# Making a recurve with an old compound riser



## jknorris_3 (Jul 8, 2015)

Has anyone on here ever made a recurve out of an old compound riser? I have an old bear compound from the eighties and I was thinking about fitting some takedown recurve limbs on it. I read that samik limbs fit pretty good but I was just wondering if anybody has tried this


Sent from my iPhone using Tapatalk


----------



## turkeyhunter60 (Apr 19, 2010)

I've seen the results of one, looks pretty decent, it shot well according to the guy, don't know why it wouldn't work....


----------



## sawtoothscream (Apr 19, 2008)

Tradtalk has a few wharf threads and lists of good compound risers for conversation. Lots of people seem to like them.


----------



## myya (Feb 3, 2003)

Here is the link from a fellow AT'er.
http://www.archerytalk.com/vb/showthread.php?t=3417961

This will probably answer some questions.
Good Luck.
Myya


----------



## Pushbutton2 (Sep 1, 2013)

I remember recently seeing a thread on here or archery talk about this.


----------



## Ken Thorhill (Feb 4, 2016)

I have heard of a lot of wharf bows in the past, but have never seen one myself. I would be interested in how you make out. Good Luck


----------



## Windrover (Jan 6, 2012)

A simple and cheap approach might be to fit Samick sage limbs with shims. The Warf bow is actually fitted with ILF limb mounts, and can be a fine bow if you have a riser you really like. I use a Hoyt Spectra based warf because I shot that riser extensively in the early nineties, and really like it.


----------



## George D. Stout (May 11, 2005)

"Warf" bows were coined that due to the guy who went by Warf on some archery forums started making ILF bows from compound risers. So a true Warf will accept ILF limbs. Over on the Leatherwall for years now they have been putting together bows with compound risers and Sage or other limbs. You can find a lot of threads about it over there. Limb angle is important to getting a decent bow so that's something to consider when making Warf or Frankenbows.


----------



## treehermit (Nov 13, 2011)

Here is one I made from an old Hoyt Spectra riser and Sage limbs. It's a bolt down. I no longer have this bow but it shot well.


----------



## catboat (Aug 9, 2013)

Others stated it. 

There are suitable old compound risers that lend themselves to modifying with modern limbs. You can do a search (google) and find the list.

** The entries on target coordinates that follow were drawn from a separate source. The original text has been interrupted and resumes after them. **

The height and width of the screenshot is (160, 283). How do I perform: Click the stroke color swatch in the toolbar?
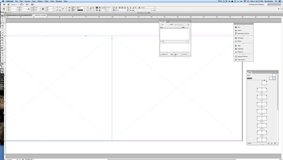click(x=73, y=10)

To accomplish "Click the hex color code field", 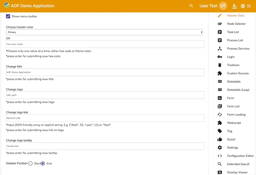I will (x=104, y=44).
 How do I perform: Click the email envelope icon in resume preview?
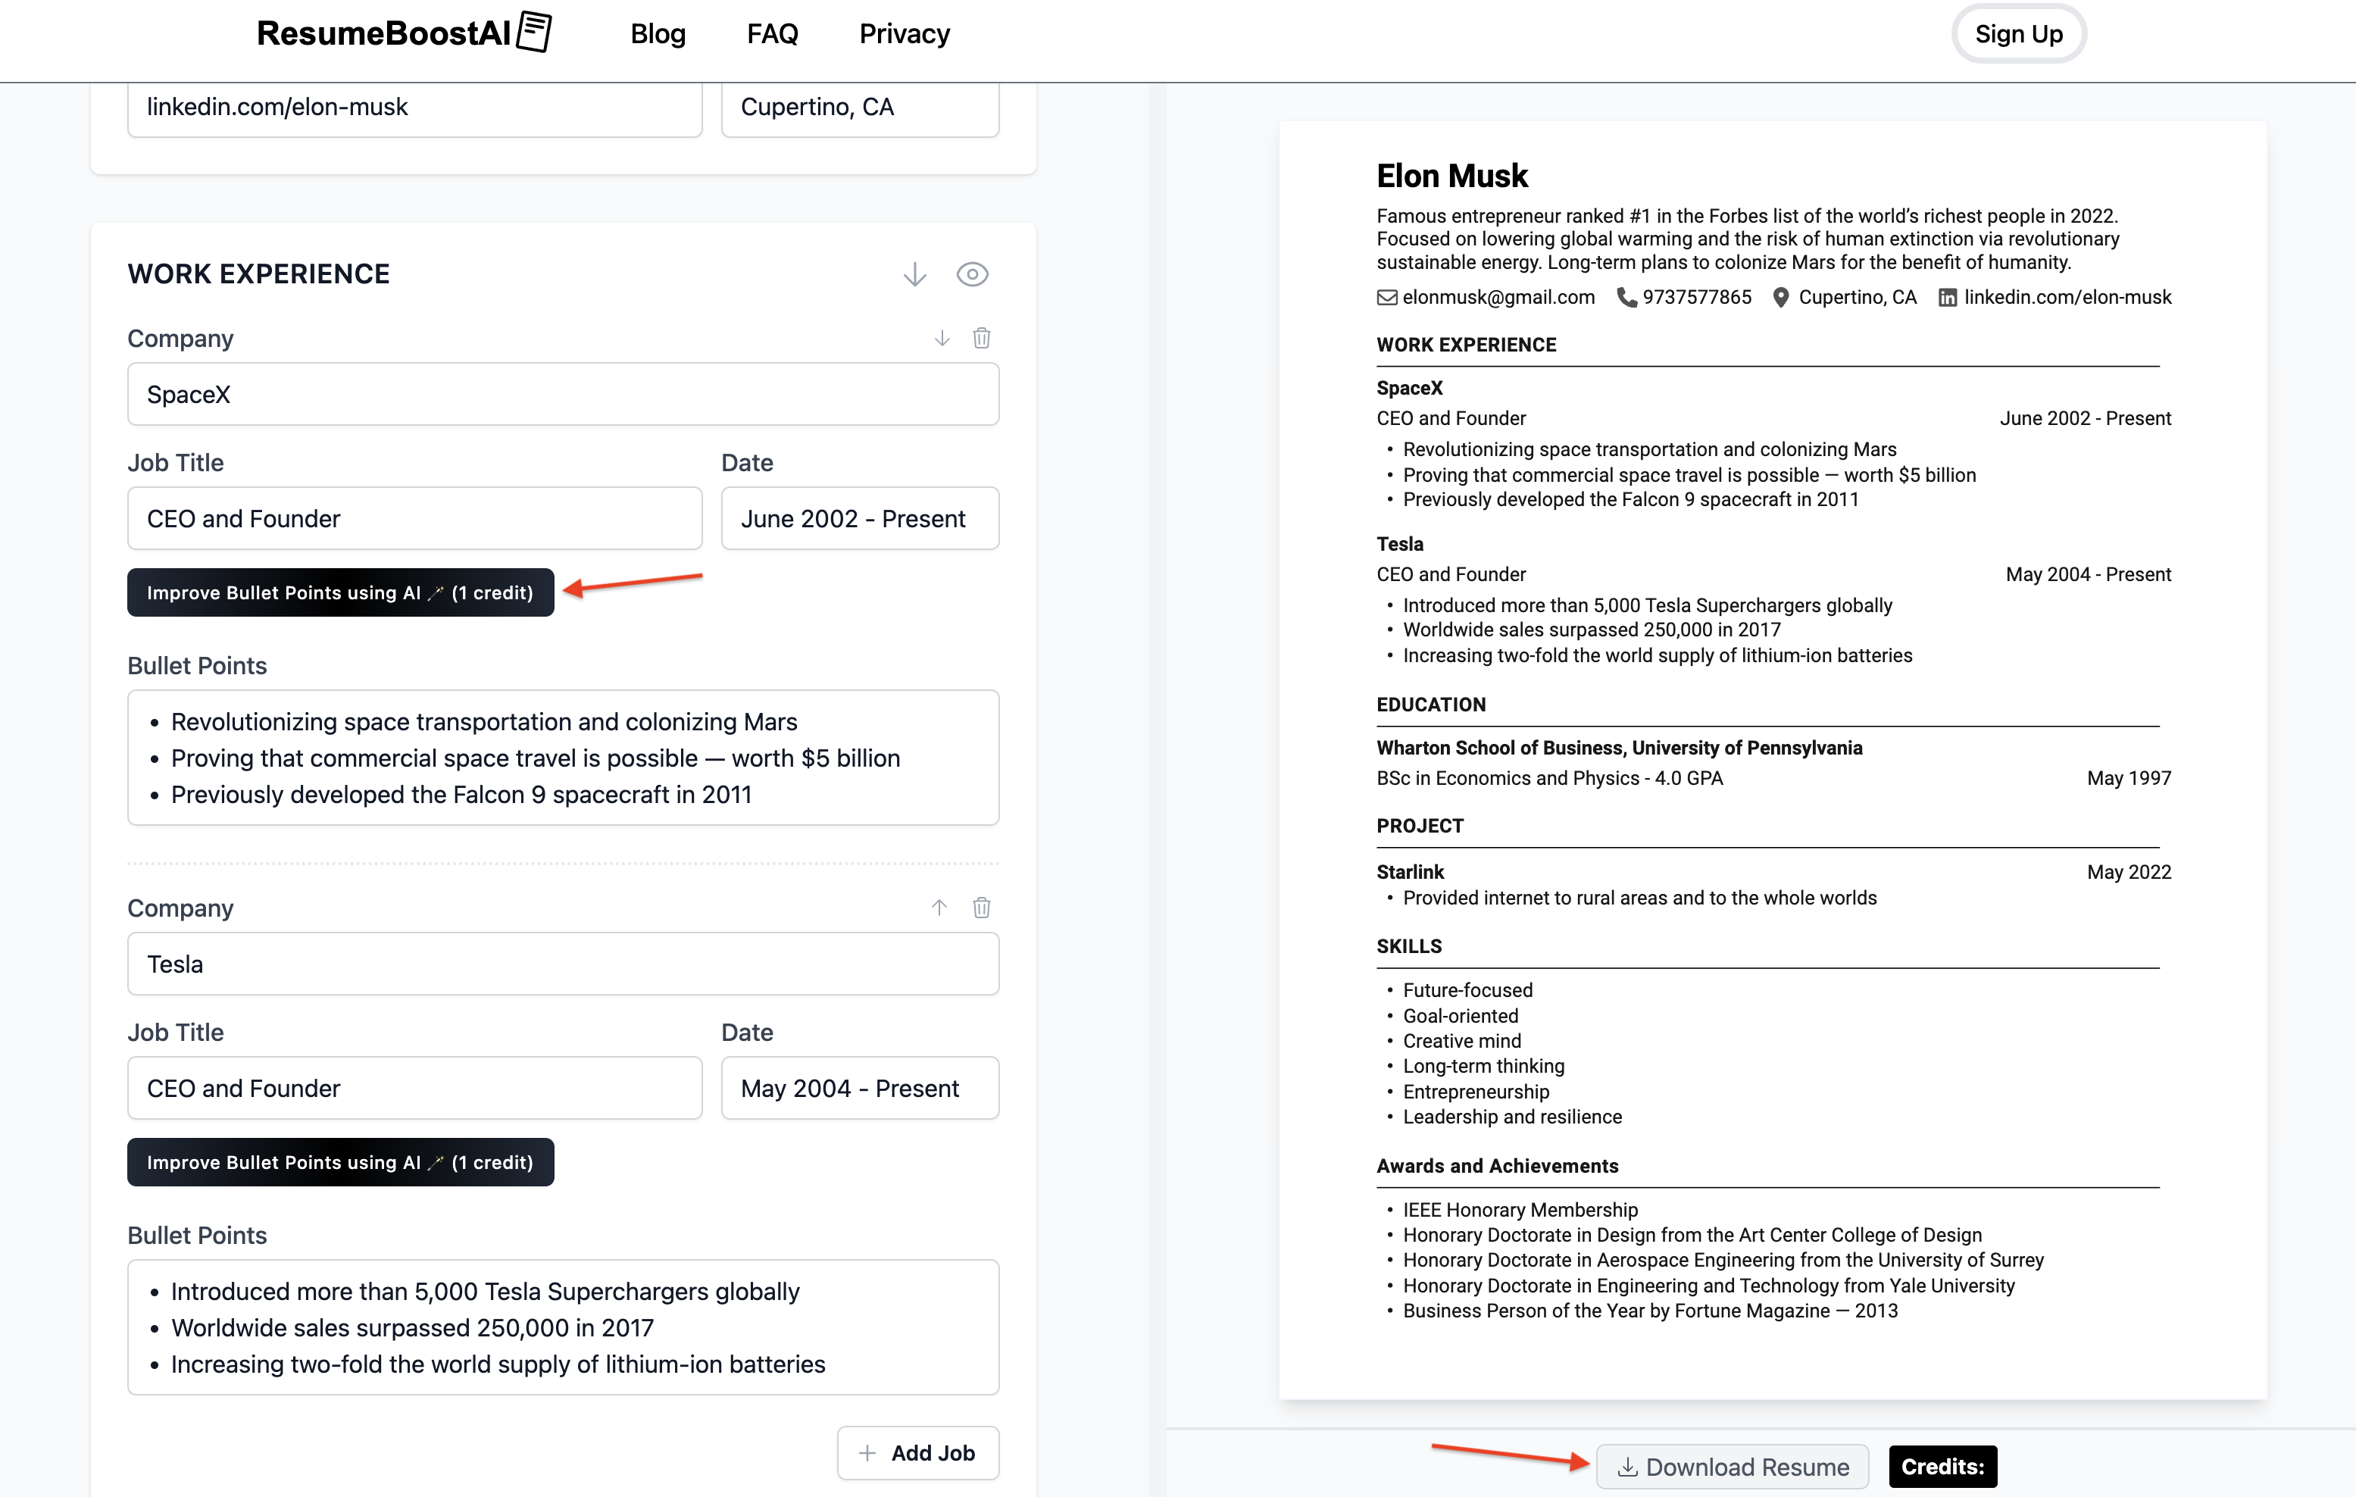pos(1386,297)
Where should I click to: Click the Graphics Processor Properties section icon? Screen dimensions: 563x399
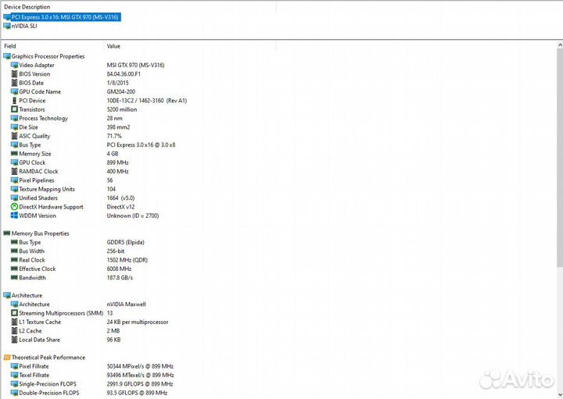click(7, 56)
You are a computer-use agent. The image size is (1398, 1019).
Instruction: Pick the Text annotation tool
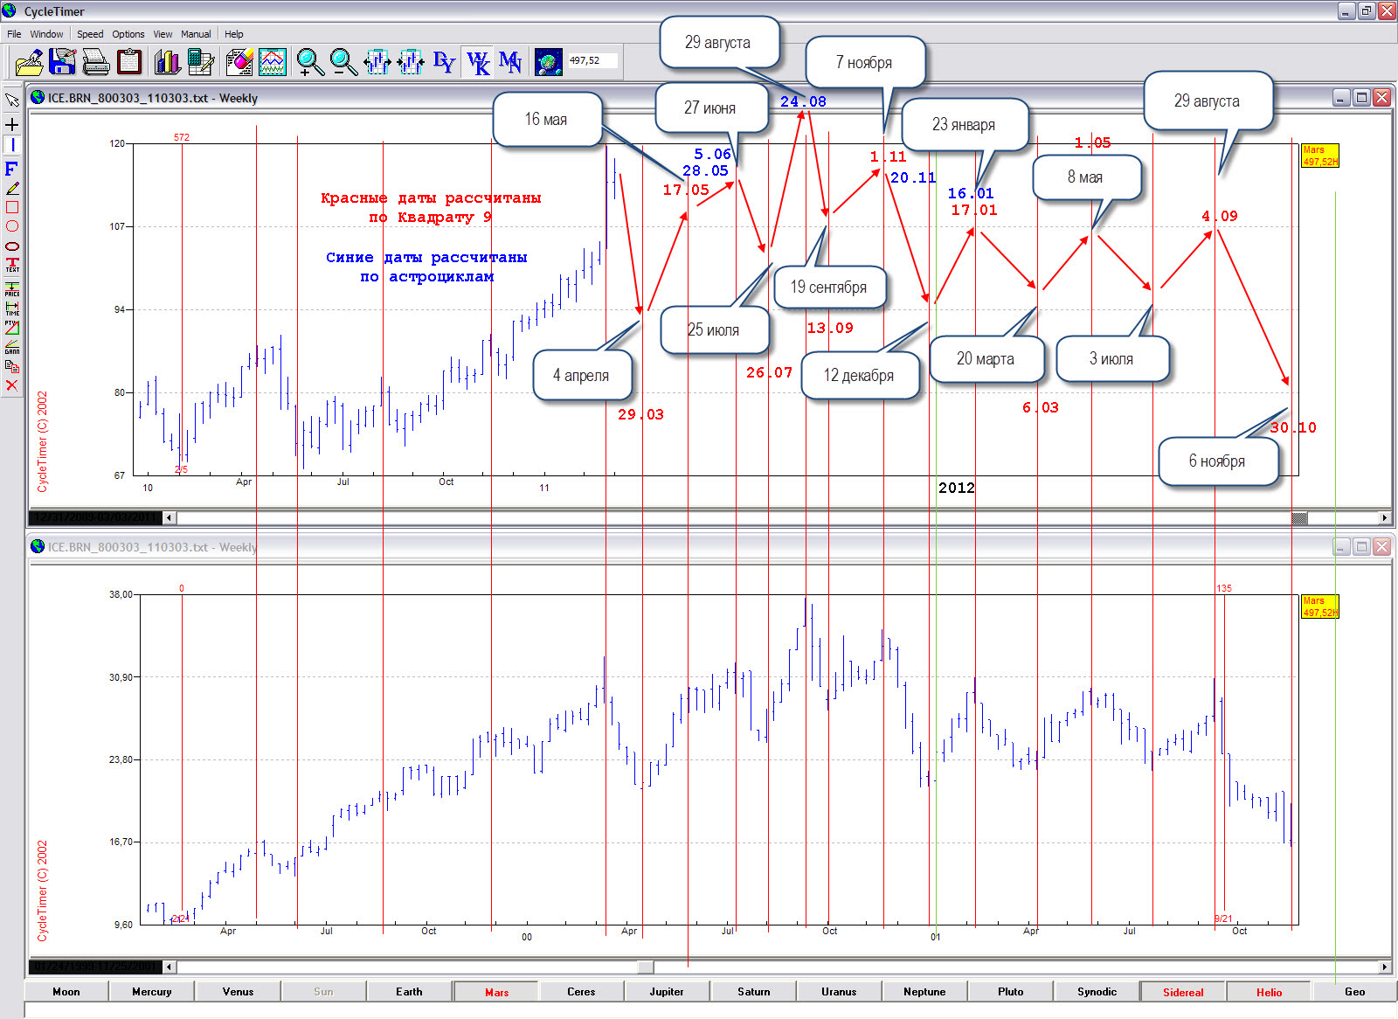12,264
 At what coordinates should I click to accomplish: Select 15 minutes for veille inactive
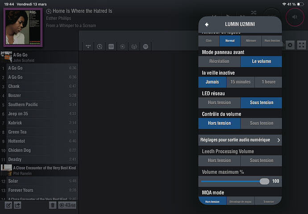240,82
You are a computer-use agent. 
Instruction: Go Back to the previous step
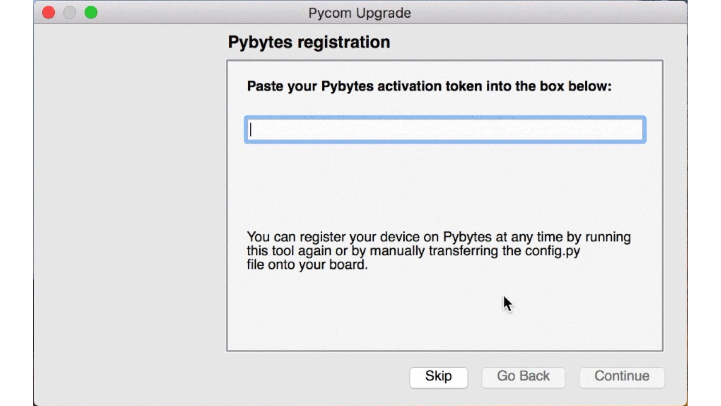click(x=523, y=377)
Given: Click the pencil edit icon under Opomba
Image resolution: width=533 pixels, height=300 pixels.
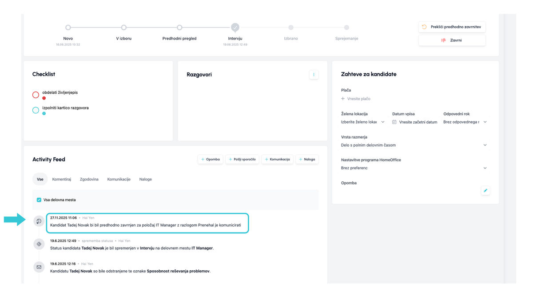Looking at the screenshot, I should click(x=485, y=191).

There are two ways to go with a "suitable" riser: one way, is milling a dovetail slot in each limb pocket, to take an ILF limb. This is called a "warf" (named after Bob Gordon's dog. Bob was the "inventor" of the warf). The cost for having it done right is about $125 (+ shipping both ways). There are a few guys who do it. Yu can find them on the archerytalk.com forums. This is something you want done by someone who knows what they are doing. A variation off this is to buy a set of "ILF adapter plates" that are typically aluminum (could be brass) plates that an archer/machinist has milled for the ILF limb. You fit them into your limb pockets-and you are good to go. They can be found on ebay. Cost is ~ $30-35 (?) + shipping.

The second option is to use a non-ILF limb-which sounds like the way you are seeking to use. Samick Sage or Journey limbs have been used. This option is called a "QWARF" (don't know exactly why, but I guess that it's sort of like a WARF, but different. Don't know. Don't care too much).

One issue with using Samick non-ILF limbs (ie Sage limbs), is limb fit into the limb pockets. You may need to modify the pocket or limbs to make them fit. Some people making QWARF-suitable risers need to shortent the butt end of the limb (using a disc sander). Other limb pockets are too wide, and might need to use a reducing material. I've read of people using cork gasket material or glued-in popcicle sticks to fill the gap on the side of the pockets. Some have merely sanded down the butt end of the limb, and the close fit keeps the limb parallel in the pocket. Some have pressed out the limb bolt bushing, to allow the limb to fit (gives more wiggle room).

I'm doing a QWARF myself now. I have a Bear "Black Bear" riser. I'm going to be using Samick Journey limbs (non-ILF limbs that are 1" longer than Sage limbs). I will be milling out the base of the limb pocket, instead of sanding down the butt end of the limb itself. I found an old set of Samick Sage limb pocket "channels". They fit perfectly into my Blear Bear riser. I will need to file down the short legs on the back of the channels, but that's easy. They fill the sides of the limb pockets like they were made for each other. Found a used set for $5 + shipping.

One thing that may be a problem. Samick stopped making the "old" Sage and Journey, so the limb supply is drying up on the "new" market. I didn't want to modify (sand the butt end) of the limbs, because I want to be able to switch them between my Samick Journey riser without any issue.

There is a section in tradtalk.com > BOW PROJECTS > warfin' wall that has all the info you need.
http://tradtalk.com/forums/forumdisplay.php?f=33

Not all older risers are suitable. Limb pocket angles are the driving issue. Hope you find one that is on the list. Good luck.


----------



## UtahIdahoHunter (Mar 27, 2008)

Here is mine from a 21" Proline riser with medium Tradtech ILF Limbs. I have owned and sold many recurves, but this one shoots the best and is yet to be replaced as my hunting bow.


----------



## twigzz88 (Jul 17, 2006)

I have made one with sage limbs recently at that! I did it with a black bear compound riser. had to grind out the old limb alignment tabs but for the most part the sage limbs are bolt ons.


----------



## Zurf (Mar 8, 2014)

Might be a fun project. Someone donated a Bear Whitetail compound bow to our club. I had a bow-tech check it out, and it's not safe to shoot. The riser is fine, it's got other problems. Maybe worth trying it. I tried to give it to someone who shoots a Bear Whitetail to be able to use it for spare parts, but he wasn't interested.


----------